Rock legend
April 12, 2011Udo Lindenberg moved to harbor-city Hamburg at 22 with the intention of heading out to sea, but he wound up in a band instead. Although he had always made music, singing didn't quite come naturally to him.
At home in a small town in western Germany, people knew him as a good drummer. In fact, his beats still open one of the country's most beloved TV shows called "Tatort," which has run for over 40 years.
Back when he recorded the introduction for "Tatort," he was still just the man in the background with an ear to the ground.
"After all, I also live among the people on the street," he remarked once in an interview.
Coasters, a felt hat and sunglasses
He writes his lyrics in the same spot as always: at the counter in a corner bar on the backs of coasters. Somewhere, he claims, he has a mountain of coasters, likely filled with the same authentic texts and sensibility for human relationships that has marked his songs from the start.
Despite his knack for writing, his voice wasn't made for singing - a fact he acknowledged himself in the early 1970s while looking for a singer to perform his lyrics. But he couldn't find anyone who got it right, so the drummer found himself behind the microphone.

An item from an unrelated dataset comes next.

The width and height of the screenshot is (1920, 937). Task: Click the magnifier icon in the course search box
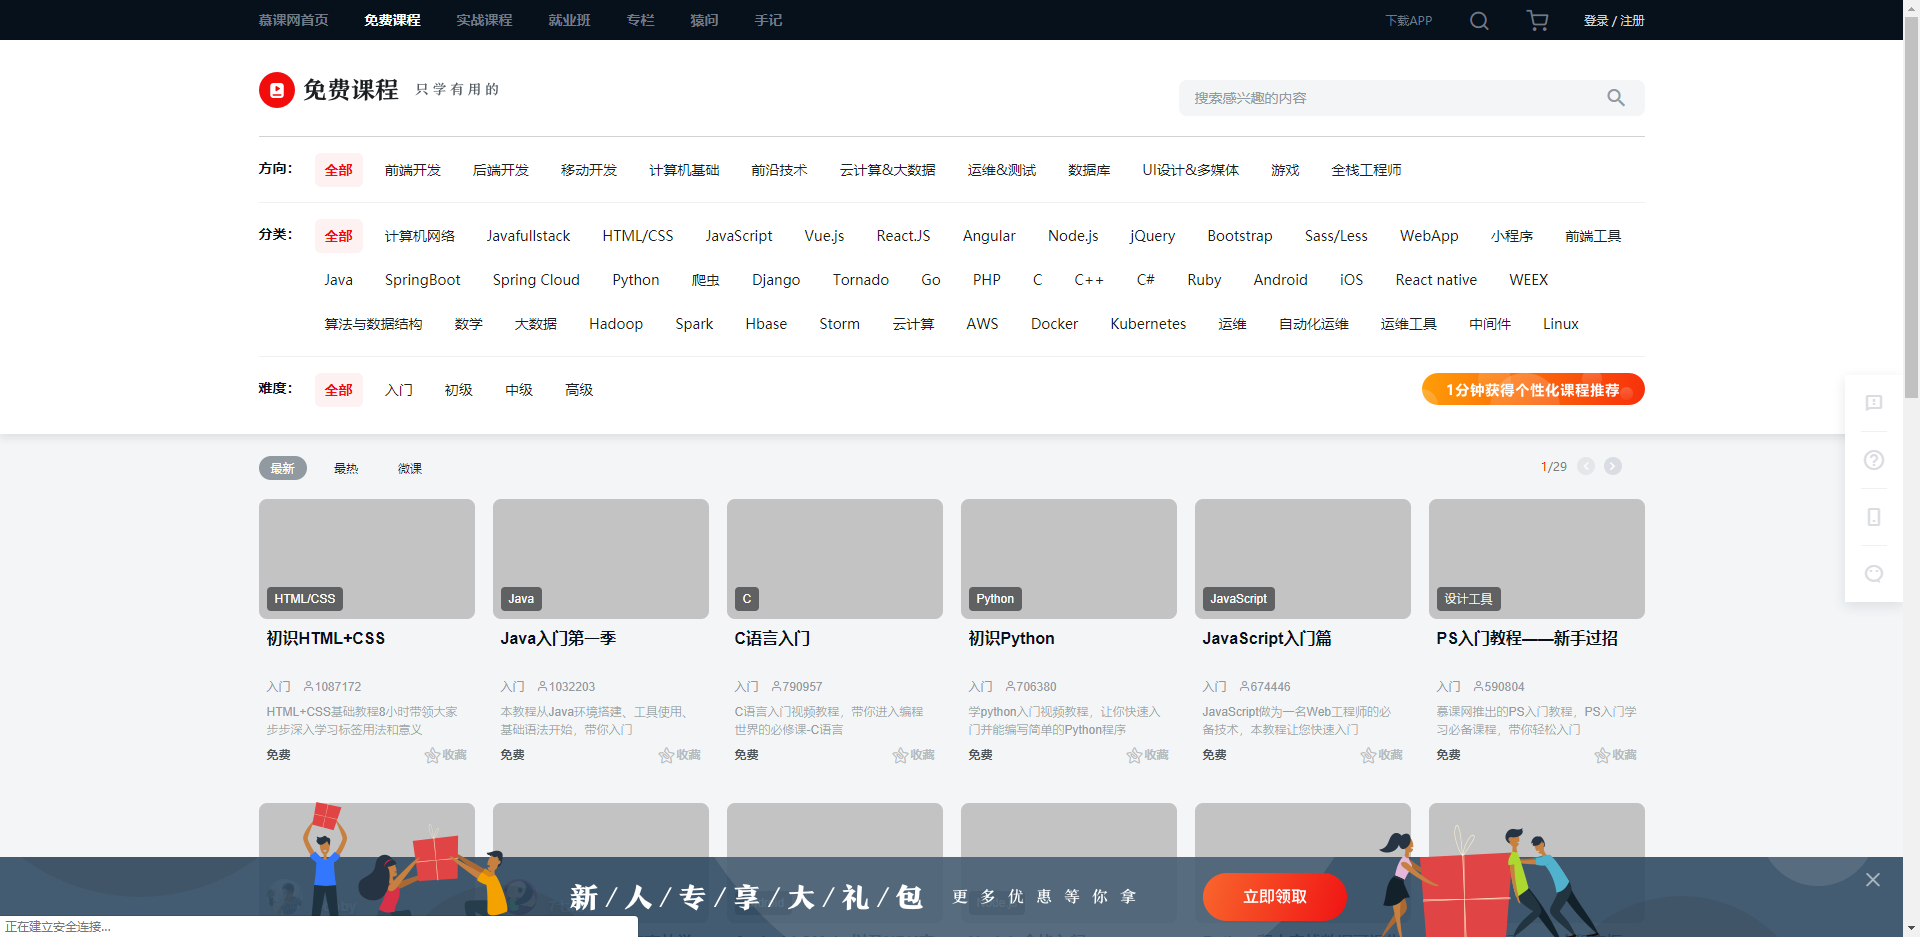1616,97
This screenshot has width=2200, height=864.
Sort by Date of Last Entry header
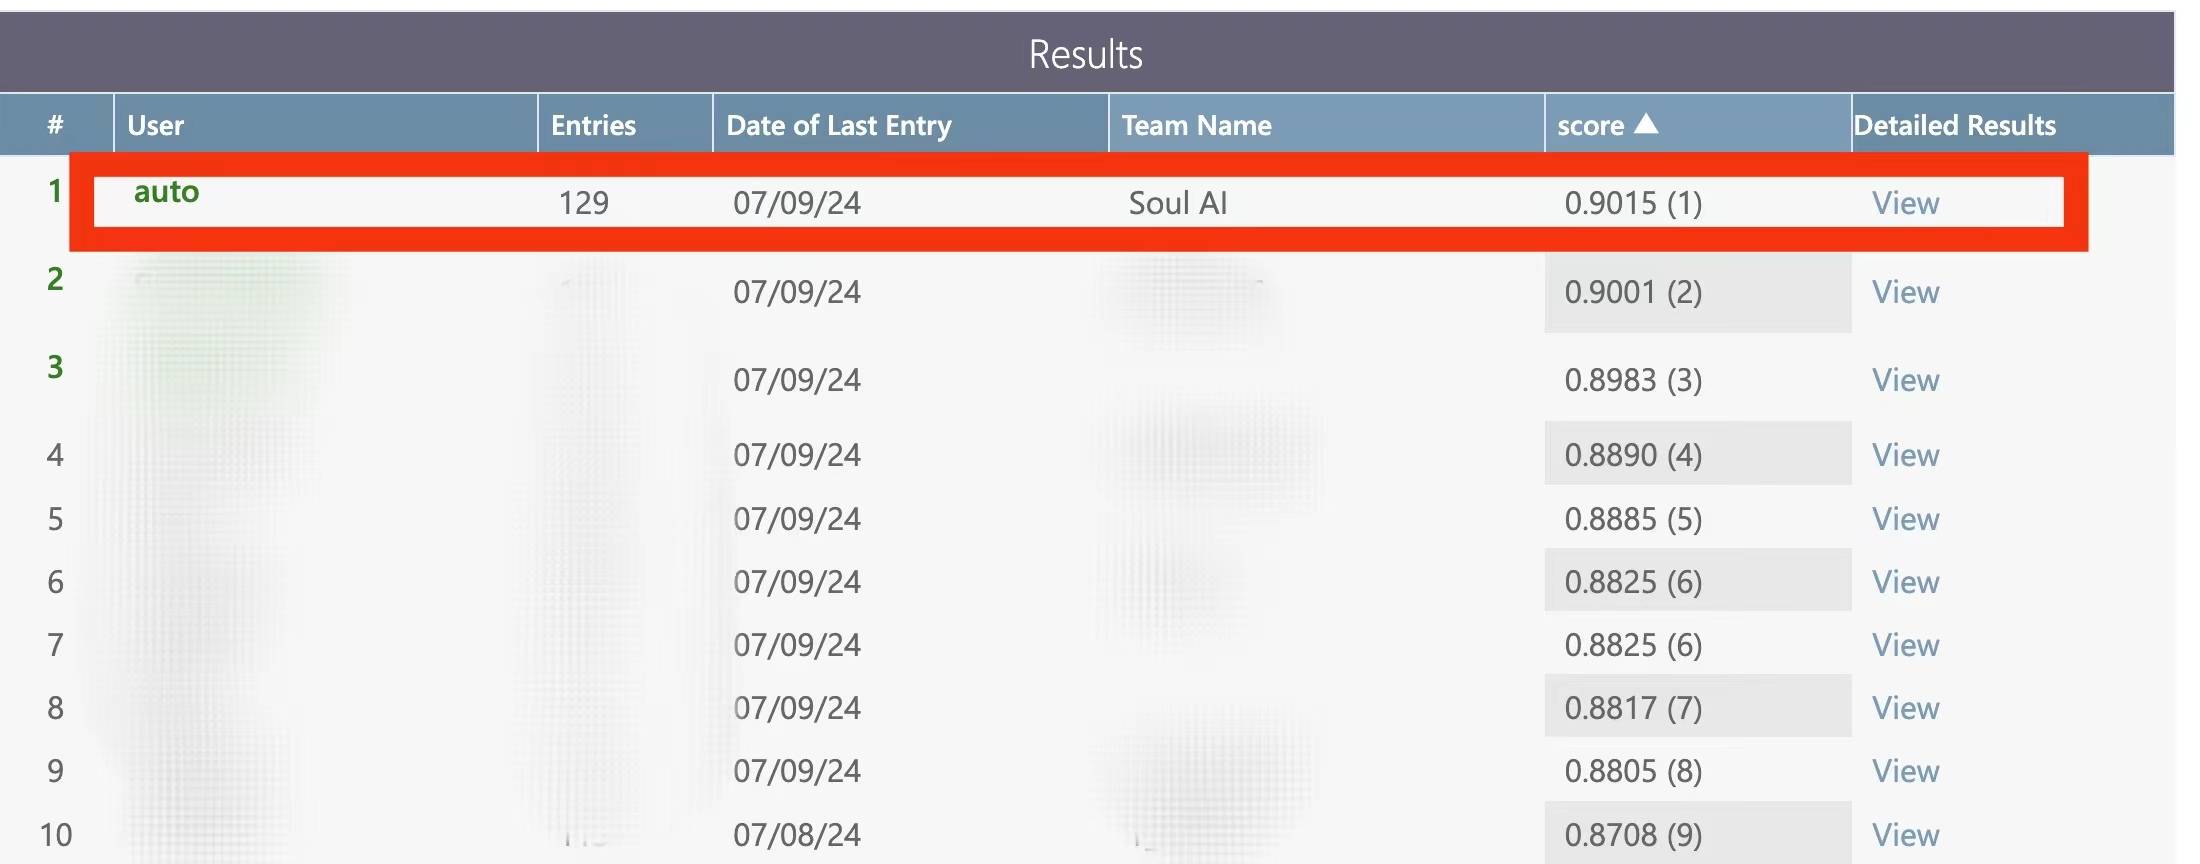click(x=838, y=125)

Now his voice is his trademark - along with his felt hat and, of course, a pair of sunglasses. He's also set himself apart for doing something most thought was impossible at the beginning of the 70s: he sings rock music in German.
"Earlier, I sang in English for a while," Lindenberg said, "Until I realized that it's pretty illogical trying to articulate your thoughts in another language."
'Like Romeo and Juliet'
So the singer set out to tell stories in his own language and from his own experiences. In turn, he's influenced German; the names of his characters and some of his turns of phrases have long since passed into everyday speech.

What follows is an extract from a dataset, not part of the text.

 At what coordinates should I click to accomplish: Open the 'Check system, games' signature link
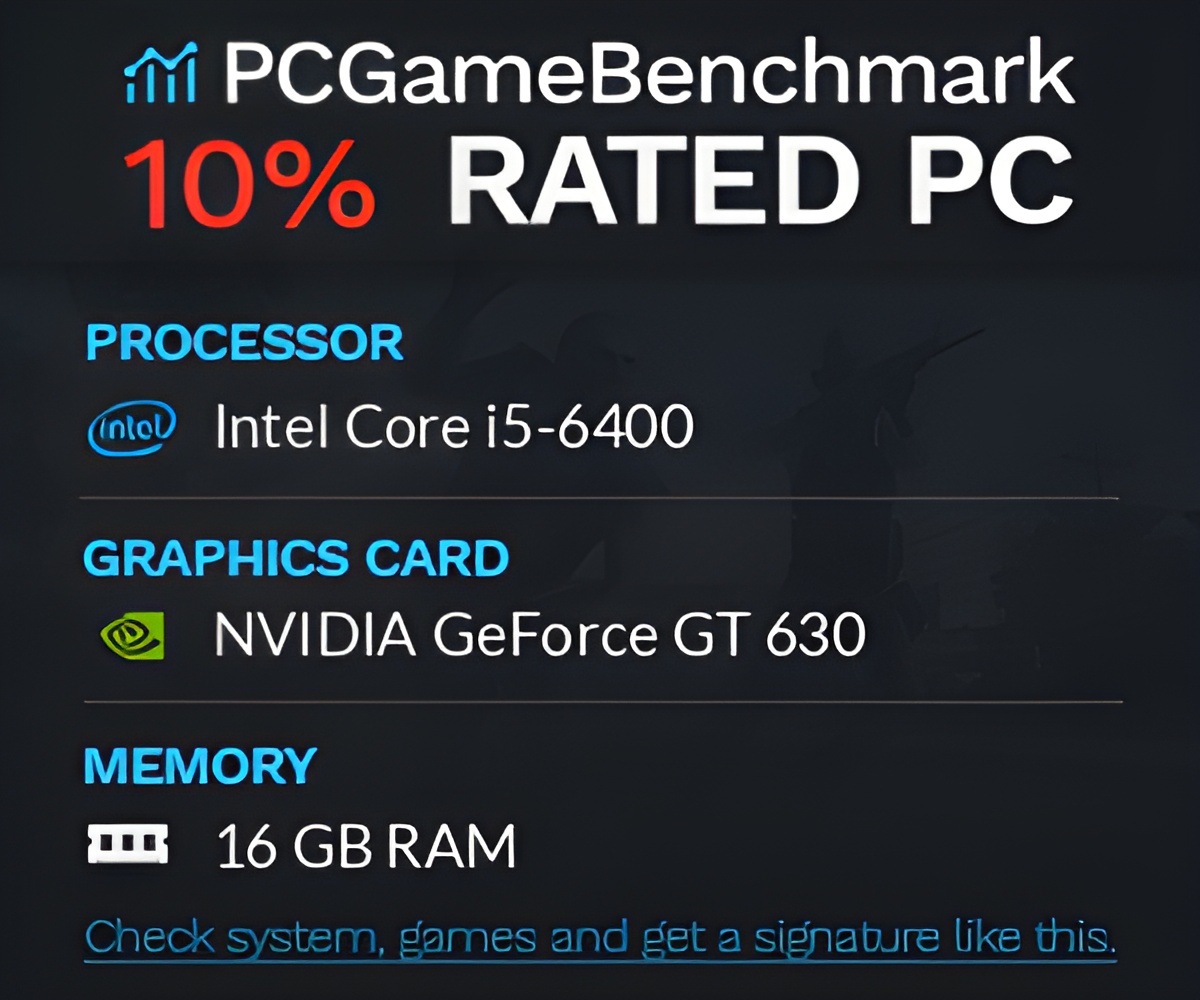tap(600, 938)
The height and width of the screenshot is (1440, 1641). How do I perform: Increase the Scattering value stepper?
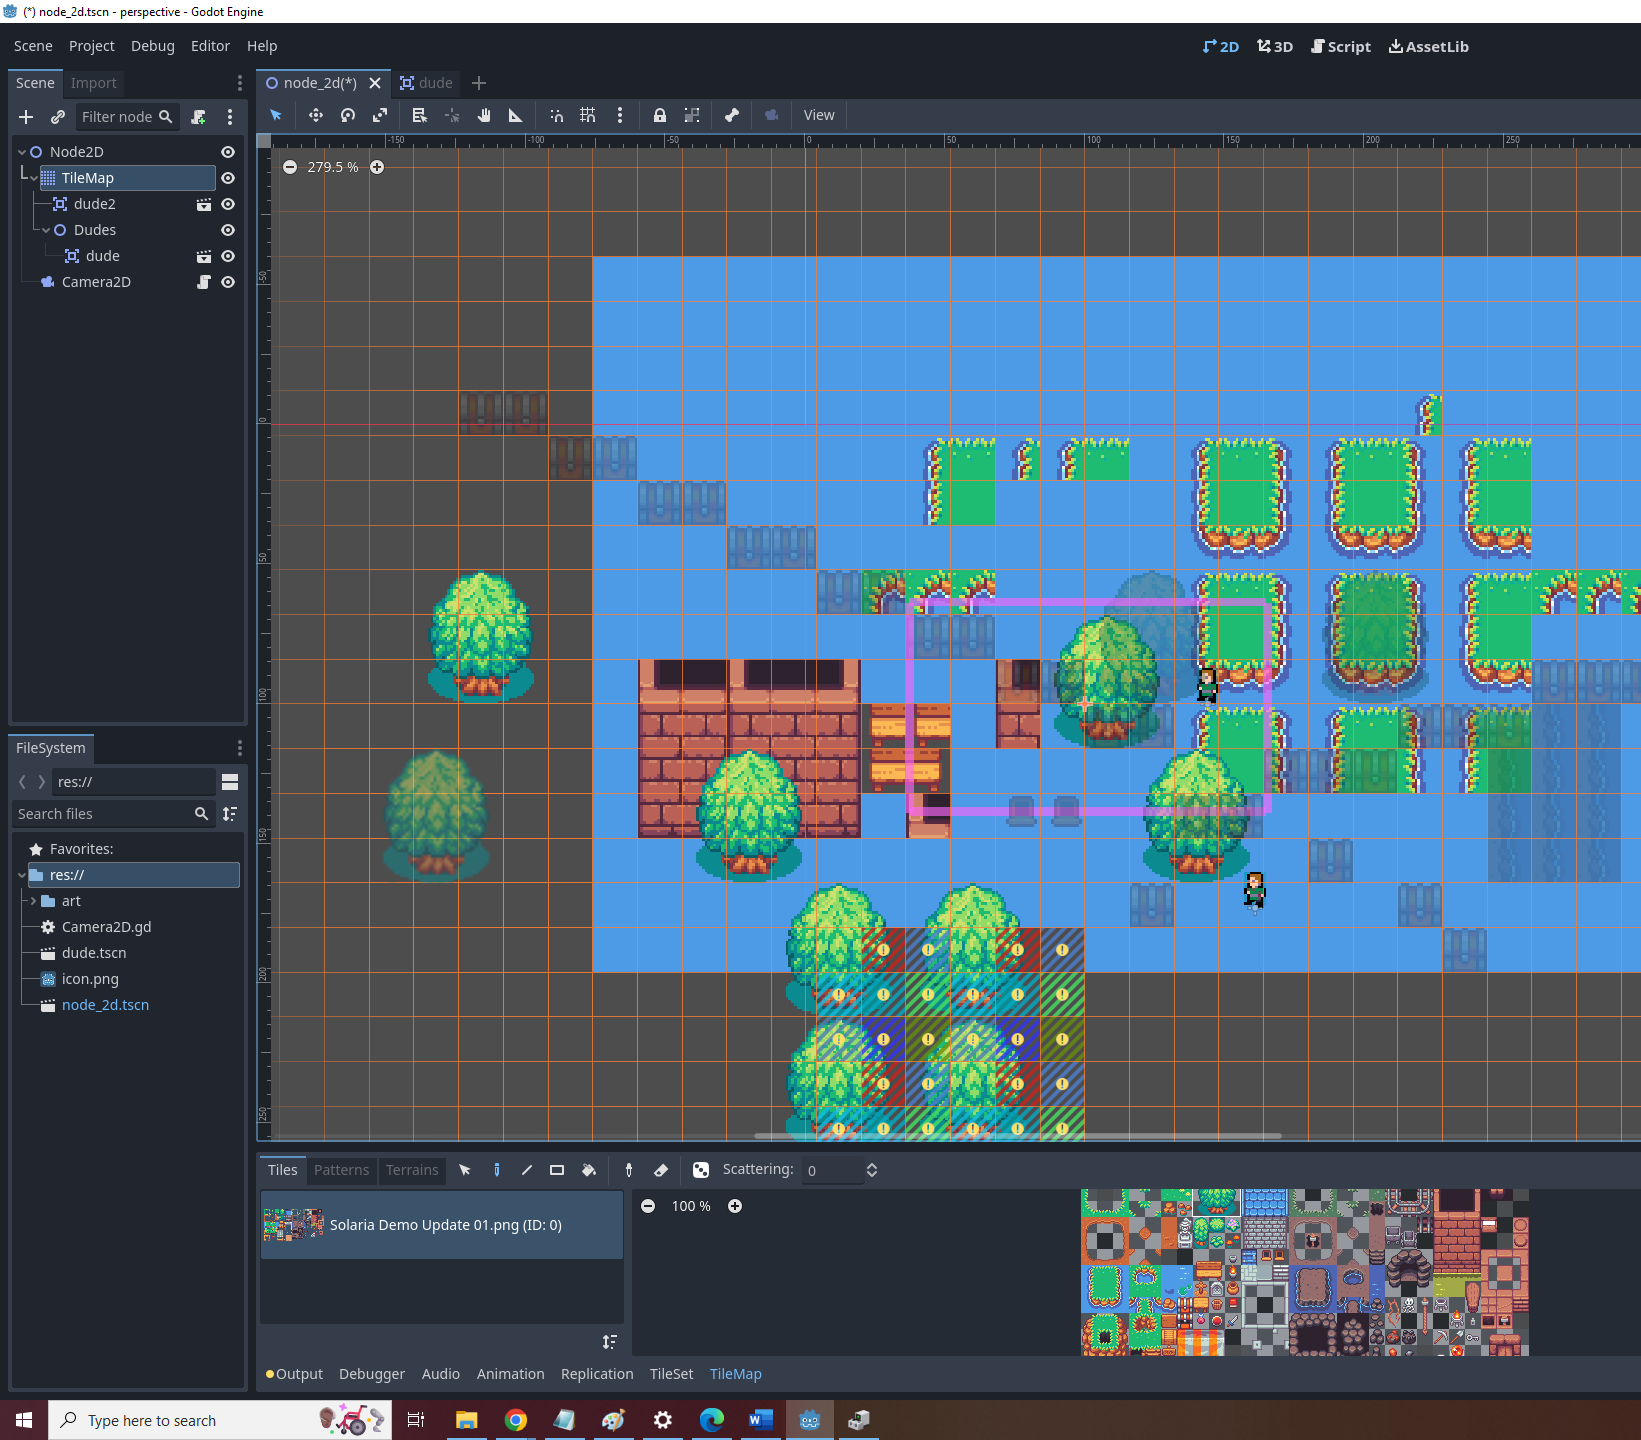tap(871, 1164)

Lindenberg is proof that it's possible to sing in German without sounding embarrassingly folksy or like an impassioned freedom fighter from bygone times.

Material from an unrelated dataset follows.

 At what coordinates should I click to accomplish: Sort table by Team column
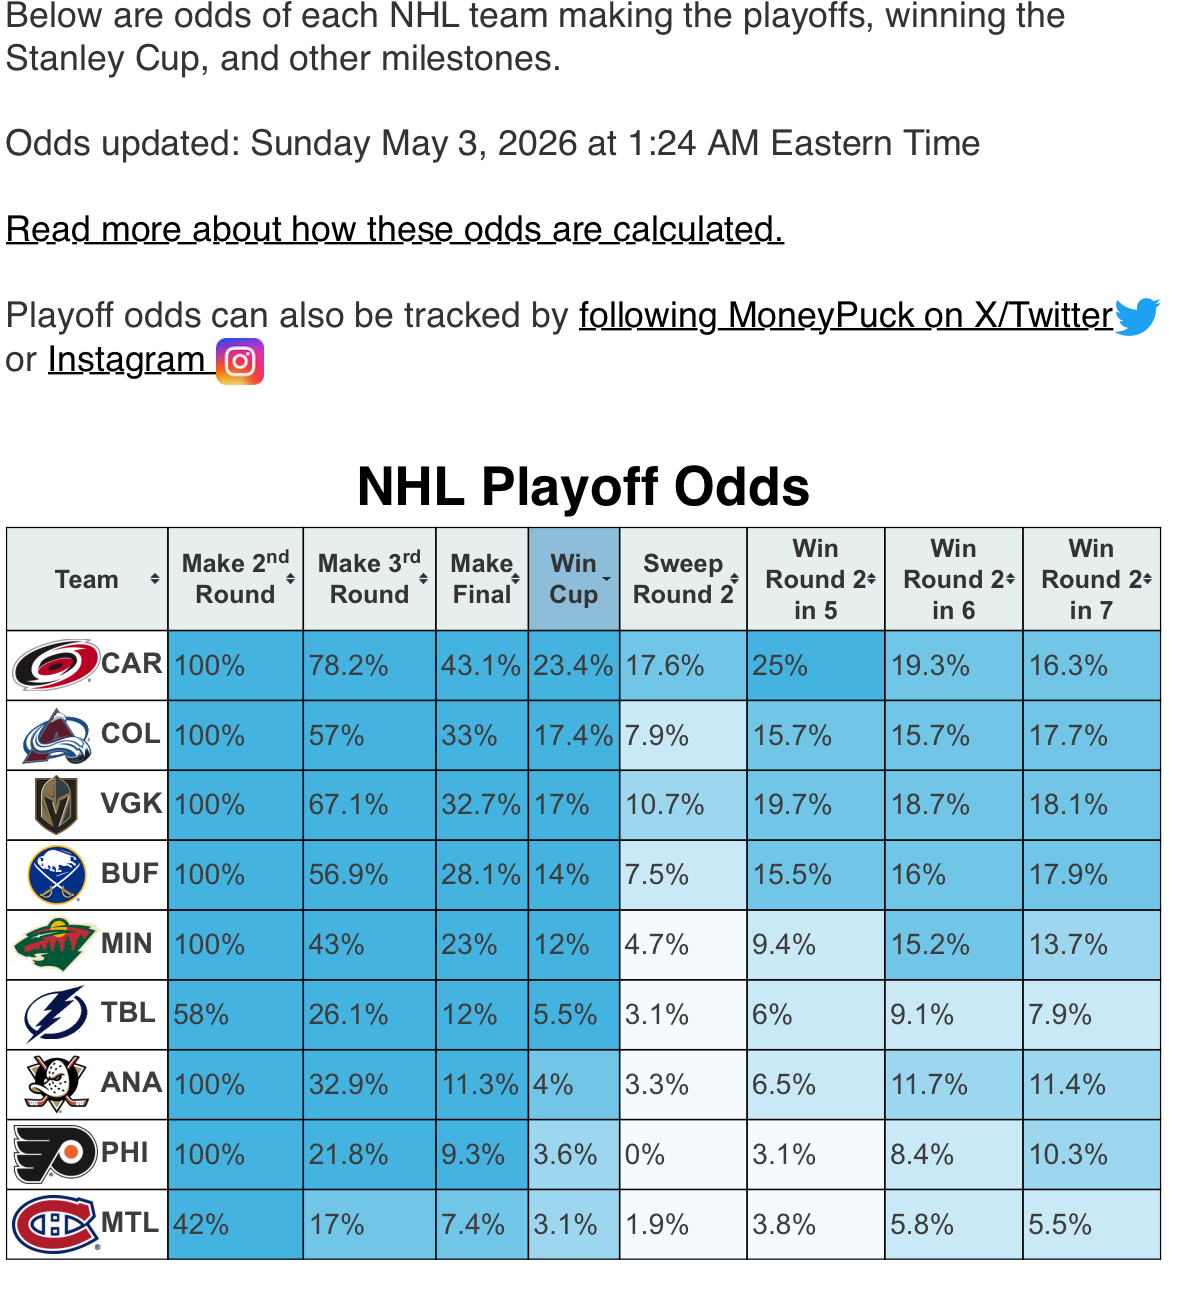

But that's not to say Lindenberg hasn't had his own brushes with politics - both musically and otherwise. During a trip into the communist GDR (German Democratic Republic) in 1973, he fell head over heels for a woman named Manu and started making plans to bring her to West Germany. The secret police in the GDR got wind of the plan and put an end to it.
"It went really deep, but we couldn't live it out - like Romeo and Juliet, separated by the Wall," recalled Lindenberg later.
Broken promise
Who knows whether it was the shattered love affair that moved Lindenberg to perform again and again in the GDR. Divided Germany was also at play in the performer's biggest hit, "Sonderzug nach Pankow" ("Special Train to Pankow"). Pankow was a district in East Berlin, where many communist officials lived during the GDR period.
In "Sonderzug," Lindenberg put his wish to be invited to the GDR into song, but at first, it wasn't met with as much love from the authorities there as from his fans in the West.
Eventually, though, the singer got his wish and performed for selected functionaries in the parliament of the GDR, and he was promised permission for a tour in the country during 1984. But promises didn't mean very much during the Cold War.
"Then when I explained that Russian rockets are just as much crap as American, everything was over," Lindenberg said.
Cancellation of the tour set off outcries from citizens across East Germany, and it wasn't until after the fall of the Berlin Wall that Lindenberg would play there again. In a sense, he is the first rockstar of post-unification Germany.
No signs of stopping
Over the decades, Lindenberg has remained a phenomenon. He's made his home in a legendary Hamburg hotel and conquered tabloids again and again for his rock 'n' roll lifestyle, full of women and booze.
In 1992, he won Germany's prestigious Echo music award for his life's work. Many thought that would close the last chapter in his career. But 17 years later, he took the stage at the Echo Awards again to take a prize for his number one album "Stark für zwei" ("Strong for Two").
He's now 65 years old, but there's no end in sight to music making for the storied musician.